* [WHAT TO PRODUCE]:
If a line appears in the data below, it must appear in your answer exactly as given.

Stored data entries:
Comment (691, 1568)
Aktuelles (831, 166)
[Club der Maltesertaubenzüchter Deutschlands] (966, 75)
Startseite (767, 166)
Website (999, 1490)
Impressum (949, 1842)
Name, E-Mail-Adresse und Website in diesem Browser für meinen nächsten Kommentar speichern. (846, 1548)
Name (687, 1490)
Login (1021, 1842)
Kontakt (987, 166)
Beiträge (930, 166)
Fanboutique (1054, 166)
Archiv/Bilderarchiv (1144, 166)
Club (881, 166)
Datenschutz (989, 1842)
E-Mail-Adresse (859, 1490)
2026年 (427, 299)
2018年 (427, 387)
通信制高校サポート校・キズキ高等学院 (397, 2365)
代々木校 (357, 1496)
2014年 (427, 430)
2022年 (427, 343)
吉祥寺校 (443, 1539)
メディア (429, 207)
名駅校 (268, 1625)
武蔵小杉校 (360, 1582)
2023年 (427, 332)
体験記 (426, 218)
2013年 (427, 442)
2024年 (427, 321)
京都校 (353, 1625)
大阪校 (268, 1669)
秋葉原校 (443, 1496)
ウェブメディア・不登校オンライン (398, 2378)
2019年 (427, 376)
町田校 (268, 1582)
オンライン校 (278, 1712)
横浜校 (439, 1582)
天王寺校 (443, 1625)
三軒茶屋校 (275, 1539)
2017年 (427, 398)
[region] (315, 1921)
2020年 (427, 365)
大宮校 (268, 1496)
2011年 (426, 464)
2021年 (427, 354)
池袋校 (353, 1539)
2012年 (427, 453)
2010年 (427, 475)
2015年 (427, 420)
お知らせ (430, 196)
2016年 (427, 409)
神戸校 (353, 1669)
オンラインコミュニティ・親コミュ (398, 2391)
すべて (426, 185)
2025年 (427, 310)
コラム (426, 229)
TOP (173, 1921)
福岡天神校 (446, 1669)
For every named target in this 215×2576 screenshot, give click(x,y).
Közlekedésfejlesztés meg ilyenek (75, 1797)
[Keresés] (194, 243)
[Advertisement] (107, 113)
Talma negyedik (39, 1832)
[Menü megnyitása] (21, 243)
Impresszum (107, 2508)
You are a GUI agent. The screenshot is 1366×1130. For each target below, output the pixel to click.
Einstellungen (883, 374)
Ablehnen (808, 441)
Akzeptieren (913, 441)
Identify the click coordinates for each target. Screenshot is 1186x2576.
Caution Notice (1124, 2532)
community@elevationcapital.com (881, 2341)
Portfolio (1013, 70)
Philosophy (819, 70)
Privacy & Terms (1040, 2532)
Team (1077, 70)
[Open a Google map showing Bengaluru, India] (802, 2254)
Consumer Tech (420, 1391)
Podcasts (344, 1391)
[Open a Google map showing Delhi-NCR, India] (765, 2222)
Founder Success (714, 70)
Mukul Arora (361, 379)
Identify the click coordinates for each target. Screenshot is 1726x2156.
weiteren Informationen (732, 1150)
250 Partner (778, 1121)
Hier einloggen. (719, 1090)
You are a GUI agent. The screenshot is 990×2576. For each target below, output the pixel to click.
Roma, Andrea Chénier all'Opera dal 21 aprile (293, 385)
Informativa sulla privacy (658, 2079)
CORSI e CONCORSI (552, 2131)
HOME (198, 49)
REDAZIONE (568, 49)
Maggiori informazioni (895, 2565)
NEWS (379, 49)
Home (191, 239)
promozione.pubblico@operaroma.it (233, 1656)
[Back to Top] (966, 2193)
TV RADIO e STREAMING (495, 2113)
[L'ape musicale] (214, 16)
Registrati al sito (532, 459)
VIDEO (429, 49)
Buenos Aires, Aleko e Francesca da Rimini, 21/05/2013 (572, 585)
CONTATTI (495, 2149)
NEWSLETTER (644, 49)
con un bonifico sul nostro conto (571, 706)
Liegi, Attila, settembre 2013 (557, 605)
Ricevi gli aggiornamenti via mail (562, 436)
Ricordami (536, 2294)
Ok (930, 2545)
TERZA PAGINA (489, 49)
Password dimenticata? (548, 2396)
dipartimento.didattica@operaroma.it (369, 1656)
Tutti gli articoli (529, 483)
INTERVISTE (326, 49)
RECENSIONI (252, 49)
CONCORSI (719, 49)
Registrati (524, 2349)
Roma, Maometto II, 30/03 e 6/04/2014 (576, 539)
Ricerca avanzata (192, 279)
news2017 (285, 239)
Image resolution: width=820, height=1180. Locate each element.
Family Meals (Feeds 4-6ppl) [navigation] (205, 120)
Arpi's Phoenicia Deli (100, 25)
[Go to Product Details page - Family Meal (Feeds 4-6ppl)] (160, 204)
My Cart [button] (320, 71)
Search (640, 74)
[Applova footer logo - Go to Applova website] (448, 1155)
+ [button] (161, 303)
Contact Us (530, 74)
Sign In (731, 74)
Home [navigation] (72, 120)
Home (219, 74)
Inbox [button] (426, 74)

* [OUTPUT BELOW]:
Comment (691, 1568)
Aktuelles (831, 166)
[Club der Maltesertaubenzüchter Deutschlands] (966, 75)
Startseite (767, 166)
Website (999, 1490)
Impressum (949, 1842)
Name, E-Mail-Adresse und Website in diesem Browser für meinen nächsten Kommentar speichern. (846, 1548)
Name (687, 1490)
Login (1021, 1842)
Kontakt (987, 166)
Beiträge (930, 166)
Fanboutique (1054, 166)
Archiv/Bilderarchiv (1144, 166)
Club (881, 166)
Datenschutz (989, 1842)
E-Mail-Adresse (859, 1490)
2026年 (427, 299)
2018年 (427, 387)
通信制高校サポート校・キズキ高等学院 (397, 2365)
代々木校 (357, 1496)
2014年 (427, 430)
2022年 (427, 343)
吉祥寺校 (443, 1539)
メディア (429, 207)
名駅校 (268, 1625)
武蔵小杉校 (360, 1582)
2023年 (427, 332)
体験記 (426, 218)
2013年 (427, 442)
2024年 (427, 321)
京都校 (353, 1625)
大阪校 (268, 1669)
秋葉原校 (443, 1496)
ウェブメディア・不登校オンライン (398, 2378)
2019年 (427, 376)
町田校 (268, 1582)
オンライン校 (278, 1712)
横浜校 (439, 1582)
天王寺校 (443, 1625)
三軒茶屋校 (275, 1539)
2017年 (427, 398)
[region] (315, 1921)
2020年 (427, 365)
大宮校 (268, 1496)
2011年 (426, 464)
2021年 (427, 354)
池袋校 (353, 1539)
2012年 (427, 453)
2010年 (427, 475)
2015年 (427, 420)
お知らせ (430, 196)
2016年 (427, 409)
神戸校 (353, 1669)
オンラインコミュニティ・親コミュ (398, 2391)
すべて (426, 185)
2025年 (427, 310)
コラム (426, 229)
TOP (173, 1921)
福岡天神校 (446, 1669)
For every named target in this 215×2576 screenshot, give click(x,y).
Közlekedésfejlesztés meg ilyenek (75, 1797)
[Keresés] (194, 243)
[Advertisement] (107, 113)
Talma negyedik (39, 1832)
[Menü megnyitása] (21, 243)
Impresszum (107, 2508)
You are a GUI agent. The screenshot is 1366×1130. For each target below, output the pixel to click.
Einstellungen (883, 374)
Ablehnen (808, 441)
Akzeptieren (913, 441)
Identify the click coordinates for each target. Screenshot is 1186x2576.
Caution Notice (1124, 2532)
community@elevationcapital.com (881, 2341)
Portfolio (1013, 70)
Philosophy (819, 70)
Privacy & Terms (1040, 2532)
Team (1077, 70)
[Open a Google map showing Bengaluru, India] (802, 2254)
Consumer Tech (420, 1391)
Podcasts (344, 1391)
[Open a Google map showing Delhi-NCR, India] (765, 2222)
Founder Success (714, 70)
Mukul Arora (361, 379)
Identify the click coordinates for each target. Screenshot is 1726x2156.
weiteren Informationen (732, 1150)
250 Partner (778, 1121)
Hier einloggen. (719, 1090)
You are a GUI agent. The screenshot is 990×2576. For each target below, output the pixel to click.
Roma, Andrea Chénier all'Opera dal 21 aprile (293, 385)
Informativa sulla privacy (658, 2079)
CORSI e CONCORSI (552, 2131)
HOME (198, 49)
REDAZIONE (568, 49)
Maggiori informazioni (895, 2565)
NEWS (379, 49)
Home (191, 239)
promozione.pubblico@operaroma.it (233, 1656)
[Back to Top] (966, 2193)
TV RADIO e STREAMING (495, 2113)
[L'ape musicale] (214, 16)
Registrati al sito (532, 459)
VIDEO (429, 49)
Buenos Aires, Aleko e Francesca da Rimini, 21/05/2013 (572, 585)
CONTATTI (495, 2149)
NEWSLETTER (644, 49)
con un bonifico sul nostro conto (571, 706)
Liegi, Attila, settembre 2013 (557, 605)
Ricevi gli aggiornamenti via mail (562, 436)
Ricordami (536, 2294)
Ok (930, 2545)
TERZA PAGINA (489, 49)
Password dimenticata? (548, 2396)
dipartimento.didattica@operaroma.it (369, 1656)
Tutti gli articoli (529, 483)
INTERVISTE (326, 49)
RECENSIONI (252, 49)
CONCORSI (719, 49)
Registrati (524, 2349)
Roma, Maometto II, 30/03 e 6/04/2014 (576, 539)
Ricerca avanzata (192, 279)
news2017 (285, 239)
Image resolution: width=820, height=1180. Locate each element.
Family Meals (Feeds 4-6ppl) [navigation] (205, 120)
Arpi's Phoenicia Deli (100, 25)
[Go to Product Details page - Family Meal (Feeds 4-6ppl)] (160, 204)
My Cart [button] (320, 71)
Search (640, 74)
[Applova footer logo - Go to Applova website] (448, 1155)
+ [button] (161, 303)
Contact Us (530, 74)
Sign In (731, 74)
Home [navigation] (72, 120)
Home (219, 74)
Inbox [button] (426, 74)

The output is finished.